頂上が近付くにつれ、不思議な形の山が見えてきた。「カブト岩」だ。
いかにもこの下に銅の鉱床があると言わんばかりの岩山の「カブト岩」西赤石山の頂上まであと20分という場所で、新居浜市内を見下ろす絶好のロケーション。
先ほど紹介した「別子銅山上部鉄道」の廃線跡を使い、このカブト岩を経由して東平から西赤石山を目指すのが最短の登山ルートである。
頂上に近づくと、まだ美しい花をつけたアケボノツツジも所々に見れる。深い森に落とす鮮やかなピンクには否応なしに目をひかれる。
頂上直下では岩場が連続する。時々アルプスを思わせるような登山道にはワクワクする。とはいえ、登山経験者ならばさほど苦もなく通過できる場所ばかり。ただし道幅は狭いので、人が混むこの時期は交互行き違いに少し時間がかかる。
西赤石山頂上から望む四国の屋根と瀬戸内海
やっとたどりついた西赤石山山頂。この日はとても多くの人か山頂でくつろいでいた。山頂はさほど広くないが、なだらかなので、少し下った所、石鎚山を一望できる崖の上に陣取り、ランチを楽しむ。
頂上からも素晴らしい風景が見える。一番奥の山が石鎚山(1982m 西日本最高峰・百名山)
その手前が瓶ヶ森(1896m 「吉野川」源流の山 三百名山)
その手前左が笹ヶ峰(1859m 三百名山)
標高2000mを超える山がない西日本において、2000m近い名山が幾つも鎮座するこの山域は、まさに四国の屋根というのにふさわしい。
南側にも目を向ける。写真一番右が笹ヶ峰で、その下に、先ほど登った峠の銅山越が砂礫地帯の中にある。写真左側の森は、かつての銅山町で、江戸、明治時代には多くの人が住んでいた。
写真中央の山の笹の原は平家平(1692m)
冬場のもっと空気が澄んだ晴天の日には、太平洋まで見渡せ、足摺岬の地図の地形がそのまま見れる。

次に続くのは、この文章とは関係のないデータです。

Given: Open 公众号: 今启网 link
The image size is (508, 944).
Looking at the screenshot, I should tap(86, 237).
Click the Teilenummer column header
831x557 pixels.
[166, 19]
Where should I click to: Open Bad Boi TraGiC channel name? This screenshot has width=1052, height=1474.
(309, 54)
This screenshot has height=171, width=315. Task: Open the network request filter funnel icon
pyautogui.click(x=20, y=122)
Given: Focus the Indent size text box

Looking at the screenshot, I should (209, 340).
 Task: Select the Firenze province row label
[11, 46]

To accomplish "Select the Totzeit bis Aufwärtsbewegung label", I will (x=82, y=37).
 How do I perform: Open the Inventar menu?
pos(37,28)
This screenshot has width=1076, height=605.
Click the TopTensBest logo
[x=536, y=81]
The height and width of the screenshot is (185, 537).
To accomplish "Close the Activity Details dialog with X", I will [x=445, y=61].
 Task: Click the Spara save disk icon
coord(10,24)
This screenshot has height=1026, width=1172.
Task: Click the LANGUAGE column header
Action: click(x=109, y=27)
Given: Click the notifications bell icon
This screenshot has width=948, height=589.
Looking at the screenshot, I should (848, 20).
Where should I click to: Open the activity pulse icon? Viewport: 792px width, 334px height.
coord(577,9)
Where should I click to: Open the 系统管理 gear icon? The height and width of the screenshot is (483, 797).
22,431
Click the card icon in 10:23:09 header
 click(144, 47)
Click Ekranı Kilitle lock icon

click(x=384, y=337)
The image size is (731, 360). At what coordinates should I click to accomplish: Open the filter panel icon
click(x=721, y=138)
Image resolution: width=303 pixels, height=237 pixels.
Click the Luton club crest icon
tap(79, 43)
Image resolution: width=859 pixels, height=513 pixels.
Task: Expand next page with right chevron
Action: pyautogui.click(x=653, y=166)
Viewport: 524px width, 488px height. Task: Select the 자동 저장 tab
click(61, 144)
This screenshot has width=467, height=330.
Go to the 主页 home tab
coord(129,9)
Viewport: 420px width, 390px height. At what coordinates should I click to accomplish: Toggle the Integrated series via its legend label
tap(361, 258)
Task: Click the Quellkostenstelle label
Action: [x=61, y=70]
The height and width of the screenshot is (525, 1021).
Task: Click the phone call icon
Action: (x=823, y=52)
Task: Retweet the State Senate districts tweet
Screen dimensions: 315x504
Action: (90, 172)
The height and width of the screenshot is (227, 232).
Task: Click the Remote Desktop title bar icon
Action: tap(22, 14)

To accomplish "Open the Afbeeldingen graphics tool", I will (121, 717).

西赤石山のすぐ北側には新居浜市と瀬戸内海。四国の屋根は瀬戸内海から一気に2000m近くまで立ち上がる急峻な地形。その為、愛媛は温暖な地でありながら、冬場にはアルプスのように真っ白になった山の眺めを楽しめる。
手前には「カブト岩」
その向こうに見える新居浜市は、この銅山開発でめざましく発展した町。四国有数の工業地帯で、この別子銅山の開発で大財閥となった「住友」の企業城下町である。自然の雄大さとその回復力、近代日本を支えた人々の足跡、そして美しい花々。ただの登山ではなく、自然の奇跡と人々の軌跡を存分に楽しめる、本当に楽しい山旅だった。